I first got into Pulp, and I suppose Britpop during the Halcyon mid-90’s years, when Blur, Suede, Oasis, Texas etc were big. The song that planted the seed was of course Common People. It had that hook, of really ‘saying something’ which sort of transforms your life when you are a nebulous 15 year old, and opens you up to different ways of thinking, etc. The start of an ongoing love affair, with British bands, Pulp, and particularly Jarvis Cocker *swoon*. I had similar reactions to Underwear and Disco 2000, and thank fuck he played all 3 songs. Lemme just say, that Jarvis Cocker is the coolest cat of all the cool cats, and if this set was the only time I get to see them play in the my entire life, I am okay with that. I did laugh however, when my Brit friend was a peeved that he had changed the word Hampshire (her hometown) in Sorted for E's and Whizz "bloody Brisbane my arse."
Headliner Coldplay were next, and showed why they sell out arenas; big tunes, big screens, big fireworks. Special moments were had when the entire amphitheatre was singing along to Yellow. They encored with Clocks, which segued in a bit of ‘they try to make me go to Rehab’, and then “Fix You” (written for Gwyneth, who was so distraught with her father’s death and Chris couldn’t ‘fix her’ – aww).
Overall, I thoroughly enjoyed my time at Splendour.

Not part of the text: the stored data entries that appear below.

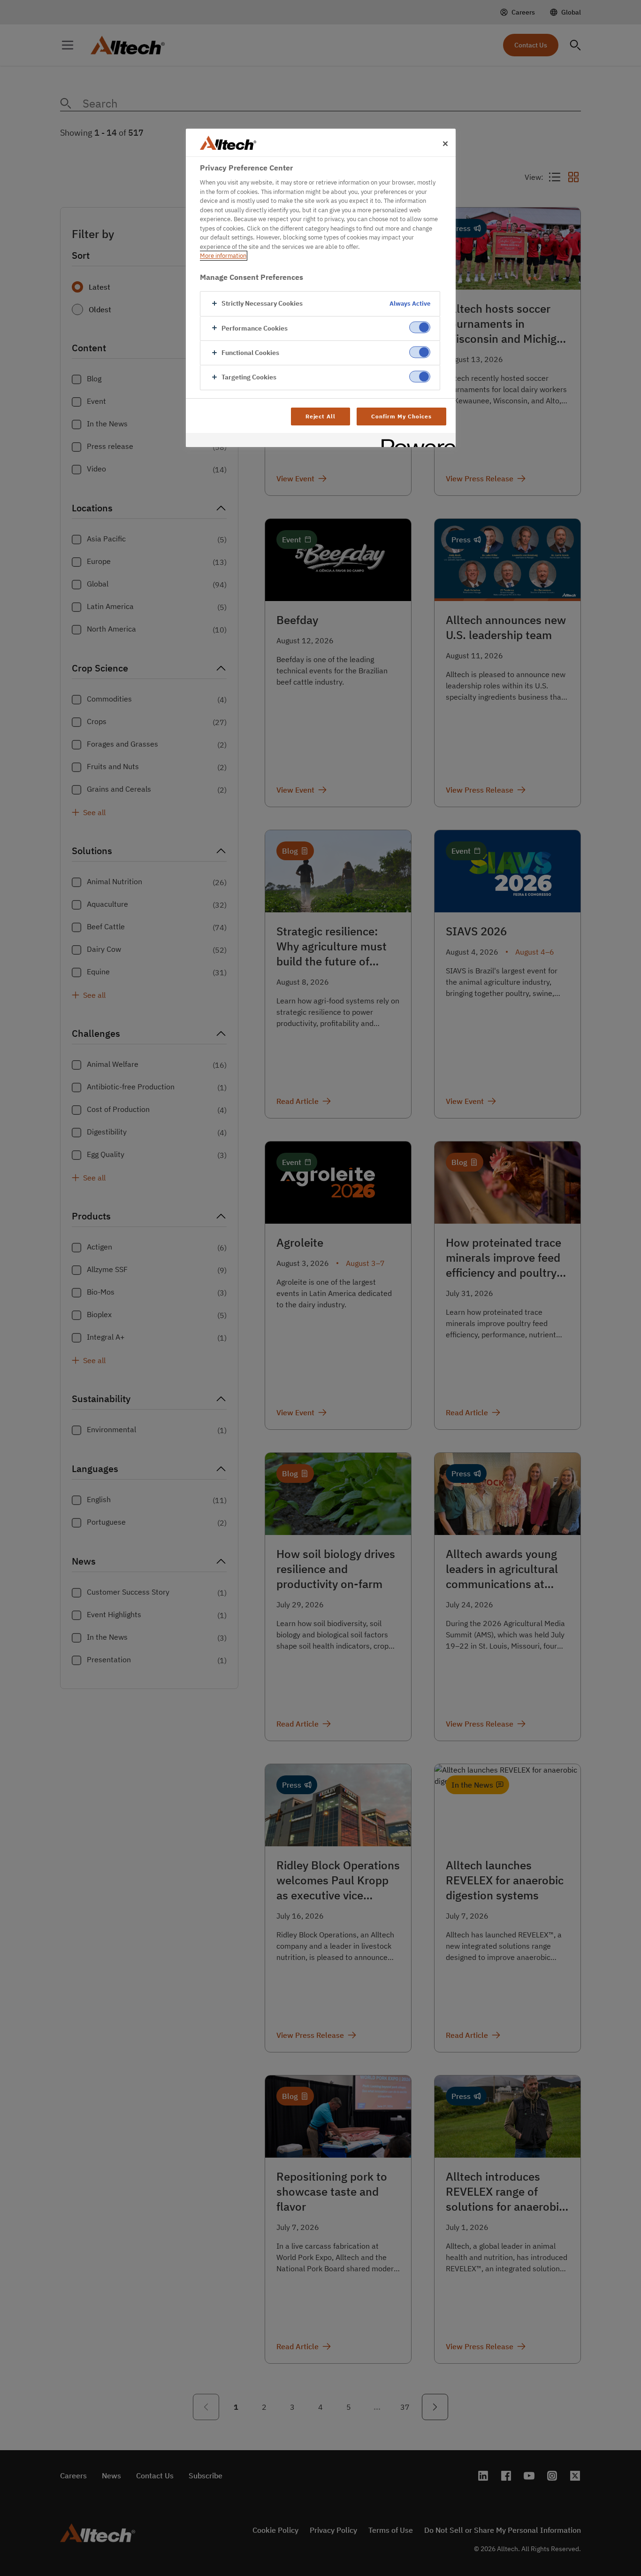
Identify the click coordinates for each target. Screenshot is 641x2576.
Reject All (320, 416)
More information (223, 256)
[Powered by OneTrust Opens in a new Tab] (415, 441)
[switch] (419, 327)
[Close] (445, 143)
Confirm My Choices (401, 416)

Given the amount of people who are crammed into a relatively small space, it seemed to run reasonably well. The rain that had been threatening for days stayed away, and despite the copious drinking, there wasn’t the ‘aggro’ that seems to be omnipresent at Big Day Out’s. In terms of fashion, it seems Reality Bites is back, and Tyler the Creator chic was in for a few of the fellas – Hawaiian shirts and long socks. As well as that ‘lumberjack hipster look’ – full beard, check shirt, black square glasses (that Jarvis Cocker has been wearing forever, mind) and tatts. For anyone umming and ahhing over whether to go or not, I would say that I think that if you are a music lover, you should go to Splendour at least once. Sure it’s expensive (2 cokes and dagwood dog for $18), and dusty, but it’s definitely an experience. And check your attitude – I will never understand those punters who want to squeeze the lemon, who stand around the edges of the stage and slag off the act – come on, as Elbow said, “have a good time and look after each other. “
“nothing can bring back the hour of splendour in the grass” – William Wordsworth.